Release the Funds – Demonstrate at the MSHDA office in Detroit

Stop Sign - Stop ForeclosuresDemonstrate

Thurs., April 16

12 noon

State of Michigan Bldg, Cadillac Place, Detroit
(West Grand Blvd. between Cass & 2nd) map

Demand the State release $ 251 Million of federal “Helping Hardest Hit” funds to stop tax foreclosures.

Facebook-EventStarting in 2010, the State of Michigan received $498 million in federal Helping Hardest Hit Homeowner funds. According to the Step Forward website, the purpose for the funds is “to help Michigan take a step forward through a comprehensive, statewide strategy that is aimed to help homeowners who are at high risk of default or foreclosure.”

Despite Michigan leading most states of the U.S. in foreclosures that have especially devastated Michigan’s predominantly African American cities like Detroit, Flint, Benton Harbor, Pontiac, etc., according to the most recent Treasury report, in five years the Michigan State Housing Development Authority (MSHDA) only spent $188 million of the $498 million in Helping Hardest Hit fund to aid homeowners, with an additional $23 million spent on blight removal and $26 million spent on “administrative expenses”. This is a direct result of bureaucratic obstacles set up to deny the neediest homeowners help they deserve, as a result of just plain callousness and incompetency by the Snyder and Granholm administrations.

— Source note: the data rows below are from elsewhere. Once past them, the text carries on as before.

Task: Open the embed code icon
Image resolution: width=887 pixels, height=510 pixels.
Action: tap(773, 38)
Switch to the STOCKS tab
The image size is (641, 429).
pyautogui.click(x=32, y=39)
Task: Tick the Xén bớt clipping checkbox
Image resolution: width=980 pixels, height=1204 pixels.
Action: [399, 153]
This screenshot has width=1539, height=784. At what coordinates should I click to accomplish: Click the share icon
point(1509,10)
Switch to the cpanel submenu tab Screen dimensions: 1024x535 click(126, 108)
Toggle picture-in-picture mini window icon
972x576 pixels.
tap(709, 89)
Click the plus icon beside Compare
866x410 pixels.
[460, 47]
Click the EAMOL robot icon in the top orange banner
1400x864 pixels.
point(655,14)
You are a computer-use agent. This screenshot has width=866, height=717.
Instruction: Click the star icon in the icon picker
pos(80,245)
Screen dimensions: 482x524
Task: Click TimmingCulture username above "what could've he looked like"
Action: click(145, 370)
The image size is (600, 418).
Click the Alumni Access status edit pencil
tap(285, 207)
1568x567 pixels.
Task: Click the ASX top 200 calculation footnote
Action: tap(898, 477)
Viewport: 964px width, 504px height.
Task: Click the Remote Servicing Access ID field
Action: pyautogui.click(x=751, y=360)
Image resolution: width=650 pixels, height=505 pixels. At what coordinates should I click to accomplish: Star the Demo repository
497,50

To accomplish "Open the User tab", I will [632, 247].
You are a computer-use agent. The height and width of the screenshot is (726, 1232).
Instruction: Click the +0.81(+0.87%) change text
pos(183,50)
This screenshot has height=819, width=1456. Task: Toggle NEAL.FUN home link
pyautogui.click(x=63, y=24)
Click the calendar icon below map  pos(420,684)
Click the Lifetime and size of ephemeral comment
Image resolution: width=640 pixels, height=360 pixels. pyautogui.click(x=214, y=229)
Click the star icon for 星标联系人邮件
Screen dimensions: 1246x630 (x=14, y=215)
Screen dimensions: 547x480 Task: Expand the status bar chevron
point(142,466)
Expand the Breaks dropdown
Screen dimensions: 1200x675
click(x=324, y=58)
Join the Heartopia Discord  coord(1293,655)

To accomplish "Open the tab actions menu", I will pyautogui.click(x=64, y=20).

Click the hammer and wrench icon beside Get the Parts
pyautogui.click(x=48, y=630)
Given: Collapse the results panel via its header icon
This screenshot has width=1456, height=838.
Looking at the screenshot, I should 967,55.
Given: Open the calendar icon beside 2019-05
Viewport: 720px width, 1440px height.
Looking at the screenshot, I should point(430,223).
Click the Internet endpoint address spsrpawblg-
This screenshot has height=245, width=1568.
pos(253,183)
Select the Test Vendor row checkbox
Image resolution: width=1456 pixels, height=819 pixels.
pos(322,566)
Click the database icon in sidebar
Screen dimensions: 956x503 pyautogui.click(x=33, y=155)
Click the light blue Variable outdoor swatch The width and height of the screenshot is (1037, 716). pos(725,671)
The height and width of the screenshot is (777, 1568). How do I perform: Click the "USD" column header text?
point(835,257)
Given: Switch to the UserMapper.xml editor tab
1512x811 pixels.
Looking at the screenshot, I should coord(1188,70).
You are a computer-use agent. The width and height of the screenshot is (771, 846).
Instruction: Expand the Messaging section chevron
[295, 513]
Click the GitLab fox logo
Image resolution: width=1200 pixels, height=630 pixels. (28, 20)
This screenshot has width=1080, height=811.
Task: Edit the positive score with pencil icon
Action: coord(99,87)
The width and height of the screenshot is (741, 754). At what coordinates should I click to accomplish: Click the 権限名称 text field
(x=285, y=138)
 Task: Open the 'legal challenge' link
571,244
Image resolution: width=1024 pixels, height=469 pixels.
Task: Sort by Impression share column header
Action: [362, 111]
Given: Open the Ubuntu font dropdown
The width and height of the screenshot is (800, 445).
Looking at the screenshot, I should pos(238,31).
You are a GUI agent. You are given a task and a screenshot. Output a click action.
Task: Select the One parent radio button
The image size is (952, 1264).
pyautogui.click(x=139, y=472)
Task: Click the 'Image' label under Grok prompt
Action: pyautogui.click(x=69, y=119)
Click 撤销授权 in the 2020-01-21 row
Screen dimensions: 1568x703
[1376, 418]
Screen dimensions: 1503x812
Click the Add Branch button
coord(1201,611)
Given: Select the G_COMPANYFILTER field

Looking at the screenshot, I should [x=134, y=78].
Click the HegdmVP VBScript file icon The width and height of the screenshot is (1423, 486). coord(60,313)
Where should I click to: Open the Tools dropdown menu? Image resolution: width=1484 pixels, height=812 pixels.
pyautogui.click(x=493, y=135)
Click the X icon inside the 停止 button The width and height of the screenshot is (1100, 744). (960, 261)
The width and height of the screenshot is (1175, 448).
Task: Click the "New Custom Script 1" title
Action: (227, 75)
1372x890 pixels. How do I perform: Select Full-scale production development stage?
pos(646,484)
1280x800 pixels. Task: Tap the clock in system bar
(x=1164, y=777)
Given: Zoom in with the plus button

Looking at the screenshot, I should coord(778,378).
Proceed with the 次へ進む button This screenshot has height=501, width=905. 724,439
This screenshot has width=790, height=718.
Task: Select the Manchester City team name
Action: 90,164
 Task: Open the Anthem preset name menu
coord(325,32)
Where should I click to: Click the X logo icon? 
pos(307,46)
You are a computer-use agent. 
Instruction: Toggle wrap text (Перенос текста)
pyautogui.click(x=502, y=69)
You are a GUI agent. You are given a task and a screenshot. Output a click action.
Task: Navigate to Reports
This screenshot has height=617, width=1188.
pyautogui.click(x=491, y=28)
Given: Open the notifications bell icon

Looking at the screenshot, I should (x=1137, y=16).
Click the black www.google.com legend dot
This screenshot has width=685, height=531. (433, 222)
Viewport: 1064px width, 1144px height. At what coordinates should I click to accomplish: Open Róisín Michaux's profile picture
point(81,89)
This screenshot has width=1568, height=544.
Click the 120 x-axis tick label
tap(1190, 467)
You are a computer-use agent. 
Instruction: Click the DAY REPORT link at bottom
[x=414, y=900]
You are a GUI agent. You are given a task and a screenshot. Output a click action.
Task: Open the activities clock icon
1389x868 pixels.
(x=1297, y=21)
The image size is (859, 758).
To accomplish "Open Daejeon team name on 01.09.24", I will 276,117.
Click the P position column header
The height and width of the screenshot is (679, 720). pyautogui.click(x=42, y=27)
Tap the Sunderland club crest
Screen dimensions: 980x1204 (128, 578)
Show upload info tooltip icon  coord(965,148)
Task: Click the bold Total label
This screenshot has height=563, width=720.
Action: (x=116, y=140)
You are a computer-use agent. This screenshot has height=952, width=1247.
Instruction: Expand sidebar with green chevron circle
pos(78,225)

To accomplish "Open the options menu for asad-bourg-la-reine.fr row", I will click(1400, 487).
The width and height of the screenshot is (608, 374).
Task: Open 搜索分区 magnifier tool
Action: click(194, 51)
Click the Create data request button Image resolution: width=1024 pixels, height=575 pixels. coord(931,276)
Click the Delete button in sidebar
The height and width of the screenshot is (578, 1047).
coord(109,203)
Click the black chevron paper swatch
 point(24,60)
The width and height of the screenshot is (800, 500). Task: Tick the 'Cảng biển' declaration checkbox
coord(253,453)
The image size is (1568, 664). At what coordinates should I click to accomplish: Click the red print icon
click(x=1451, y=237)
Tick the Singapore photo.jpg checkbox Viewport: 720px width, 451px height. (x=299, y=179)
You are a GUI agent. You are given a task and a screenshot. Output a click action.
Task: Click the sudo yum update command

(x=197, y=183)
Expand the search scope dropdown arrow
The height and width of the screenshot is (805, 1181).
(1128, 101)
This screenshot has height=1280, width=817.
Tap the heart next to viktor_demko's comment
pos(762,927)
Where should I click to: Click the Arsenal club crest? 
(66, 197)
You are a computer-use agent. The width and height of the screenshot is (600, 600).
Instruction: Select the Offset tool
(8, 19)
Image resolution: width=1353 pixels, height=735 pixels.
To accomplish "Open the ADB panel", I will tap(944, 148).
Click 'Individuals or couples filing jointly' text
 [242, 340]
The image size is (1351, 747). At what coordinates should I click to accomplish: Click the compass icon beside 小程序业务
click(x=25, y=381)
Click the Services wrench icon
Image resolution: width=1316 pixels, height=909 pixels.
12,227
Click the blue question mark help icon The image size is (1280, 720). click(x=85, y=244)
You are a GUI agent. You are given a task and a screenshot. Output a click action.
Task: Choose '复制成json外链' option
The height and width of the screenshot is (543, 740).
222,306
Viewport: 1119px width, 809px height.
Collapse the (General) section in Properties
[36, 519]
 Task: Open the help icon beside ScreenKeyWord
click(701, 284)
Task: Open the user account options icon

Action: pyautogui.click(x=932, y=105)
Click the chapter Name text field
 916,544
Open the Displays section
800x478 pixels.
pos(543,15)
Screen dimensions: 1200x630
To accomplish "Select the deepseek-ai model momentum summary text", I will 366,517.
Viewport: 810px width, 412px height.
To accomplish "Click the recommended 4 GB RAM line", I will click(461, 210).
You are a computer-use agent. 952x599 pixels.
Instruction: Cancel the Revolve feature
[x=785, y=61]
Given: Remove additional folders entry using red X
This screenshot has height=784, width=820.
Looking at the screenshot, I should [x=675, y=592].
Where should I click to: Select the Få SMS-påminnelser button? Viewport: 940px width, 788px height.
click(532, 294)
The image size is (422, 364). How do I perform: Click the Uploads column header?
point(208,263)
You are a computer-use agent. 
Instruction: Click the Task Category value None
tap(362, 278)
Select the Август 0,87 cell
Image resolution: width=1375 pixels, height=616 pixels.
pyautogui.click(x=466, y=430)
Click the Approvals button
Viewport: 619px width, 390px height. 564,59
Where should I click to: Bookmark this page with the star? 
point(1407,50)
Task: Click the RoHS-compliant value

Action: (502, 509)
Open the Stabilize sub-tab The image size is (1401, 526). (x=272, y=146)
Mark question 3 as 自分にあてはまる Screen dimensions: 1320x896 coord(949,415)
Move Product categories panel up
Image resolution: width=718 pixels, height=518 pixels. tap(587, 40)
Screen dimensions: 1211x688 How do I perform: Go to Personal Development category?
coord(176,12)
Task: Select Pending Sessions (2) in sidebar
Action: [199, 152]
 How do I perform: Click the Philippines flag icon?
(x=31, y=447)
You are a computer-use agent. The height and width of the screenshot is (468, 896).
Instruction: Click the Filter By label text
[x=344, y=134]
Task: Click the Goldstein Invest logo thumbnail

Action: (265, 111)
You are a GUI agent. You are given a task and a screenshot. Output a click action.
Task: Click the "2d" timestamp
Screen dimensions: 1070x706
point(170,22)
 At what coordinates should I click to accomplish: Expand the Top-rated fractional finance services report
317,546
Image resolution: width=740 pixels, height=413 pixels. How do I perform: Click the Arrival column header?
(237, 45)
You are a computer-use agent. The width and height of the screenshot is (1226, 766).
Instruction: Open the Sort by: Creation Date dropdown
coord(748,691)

Today, despite the worst tax foreclosure crisis in the history of the U.S., threatening to push tens of thousands of families out of their homes, and the fact that $251 million in Helping Hardest Hit funds is available to avert this disaster and save our communities, the State has decided to virtually completely stop assisting homeowners. Instead, they plan on using the Hardest Hit Funds to tear down homes, not save the families in them. In its most recent report, the State of Michigan announced that of the $251 million remaining Hardest Hit funds, $153 million are to be used for “blight removal”, an additional $20 million to pay the bureaucrats. Only $79 million is to help homeowners facing foreclosure, with a paltry $32 million to help pay delinquent property tax bills and $47 million earmarked for assistance to unemployed homeowners.

Not only is the State’s plan for using the remaining Helping Hardest Hit funds illegal and morally bankrupt in light of the tax foreclosure disaster facing Wayne County, it defies logic and common sense. If Helping Hardest Hit funds were used to pay delinquent property taxes, it would help solve the financial crises facing both Wayne County and Detroit, and free up funds that could be then used to fight blight and provide desperately needed city services.

Government officials should be demanding that “blight removal” be paid for by the banks. They caused the blight through their fraudulent, predatory, racist lending practices, and then got bailed out and are now making record profits. The banks should be made to pay for the destruction they caused, not the people.

Demand that the state use federal helping “Hardest Hit” funds to save our homes and communities, not tear them down! Make the banks pay to remove the blight they caused.